Instructions for the task:
Retype the records below exactly as they appear.

+++ Available data

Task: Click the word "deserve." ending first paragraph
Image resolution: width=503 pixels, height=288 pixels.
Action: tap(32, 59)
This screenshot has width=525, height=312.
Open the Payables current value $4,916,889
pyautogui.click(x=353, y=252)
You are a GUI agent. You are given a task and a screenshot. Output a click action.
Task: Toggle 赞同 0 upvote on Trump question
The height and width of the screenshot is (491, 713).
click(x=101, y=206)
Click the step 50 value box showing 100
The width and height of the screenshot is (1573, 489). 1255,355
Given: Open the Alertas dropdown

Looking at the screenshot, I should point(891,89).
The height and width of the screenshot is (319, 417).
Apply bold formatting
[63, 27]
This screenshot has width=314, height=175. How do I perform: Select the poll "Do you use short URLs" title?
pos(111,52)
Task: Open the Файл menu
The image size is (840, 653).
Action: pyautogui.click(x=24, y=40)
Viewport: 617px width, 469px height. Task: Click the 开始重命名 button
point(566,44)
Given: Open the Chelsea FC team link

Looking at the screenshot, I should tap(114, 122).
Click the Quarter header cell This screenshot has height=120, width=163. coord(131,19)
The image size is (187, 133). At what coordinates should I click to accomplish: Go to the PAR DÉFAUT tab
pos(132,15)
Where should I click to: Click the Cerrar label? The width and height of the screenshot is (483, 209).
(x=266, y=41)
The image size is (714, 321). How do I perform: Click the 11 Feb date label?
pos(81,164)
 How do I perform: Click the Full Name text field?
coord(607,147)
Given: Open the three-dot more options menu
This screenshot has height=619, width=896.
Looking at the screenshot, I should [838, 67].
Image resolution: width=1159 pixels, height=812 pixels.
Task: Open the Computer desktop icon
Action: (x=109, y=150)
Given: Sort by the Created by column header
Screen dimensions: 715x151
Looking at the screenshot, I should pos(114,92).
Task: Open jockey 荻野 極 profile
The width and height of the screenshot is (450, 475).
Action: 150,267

++++++

Output:
Task: Click the word "deserve." ending first paragraph
Image resolution: width=503 pixels, height=288 pixels.
Action: tap(32, 59)
This screenshot has width=525, height=312.
Open the Payables current value $4,916,889
pyautogui.click(x=353, y=252)
You are a GUI agent. You are given a task and a screenshot. Output a click action.
Task: Toggle 赞同 0 upvote on Trump question
The height and width of the screenshot is (491, 713).
click(x=101, y=206)
Click the step 50 value box showing 100
The width and height of the screenshot is (1573, 489). 1255,355
Given: Open the Alertas dropdown

Looking at the screenshot, I should point(891,89).
The height and width of the screenshot is (319, 417).
Apply bold formatting
[63, 27]
This screenshot has width=314, height=175. How do I perform: Select the poll "Do you use short URLs" title?
pos(111,52)
Task: Open the Файл menu
The image size is (840, 653).
Action: pyautogui.click(x=24, y=40)
Viewport: 617px width, 469px height. Task: Click the 开始重命名 button
point(566,44)
Given: Open the Chelsea FC team link

Looking at the screenshot, I should tap(114, 122).
Click the Quarter header cell This screenshot has height=120, width=163. coord(131,19)
The image size is (187, 133). At what coordinates should I click to accomplish: Go to the PAR DÉFAUT tab
pos(132,15)
Where should I click to: Click the Cerrar label? The width and height of the screenshot is (483, 209).
(x=266, y=41)
The image size is (714, 321). How do I perform: Click the 11 Feb date label?
pos(81,164)
 How do I perform: Click the Full Name text field?
coord(607,147)
Given: Open the three-dot more options menu
This screenshot has height=619, width=896.
Looking at the screenshot, I should [838, 67].
Image resolution: width=1159 pixels, height=812 pixels.
Task: Open the Computer desktop icon
Action: (x=109, y=150)
Given: Sort by the Created by column header
Screen dimensions: 715x151
Looking at the screenshot, I should pos(114,92).
Task: Open jockey 荻野 極 profile
The width and height of the screenshot is (450, 475).
Action: 150,267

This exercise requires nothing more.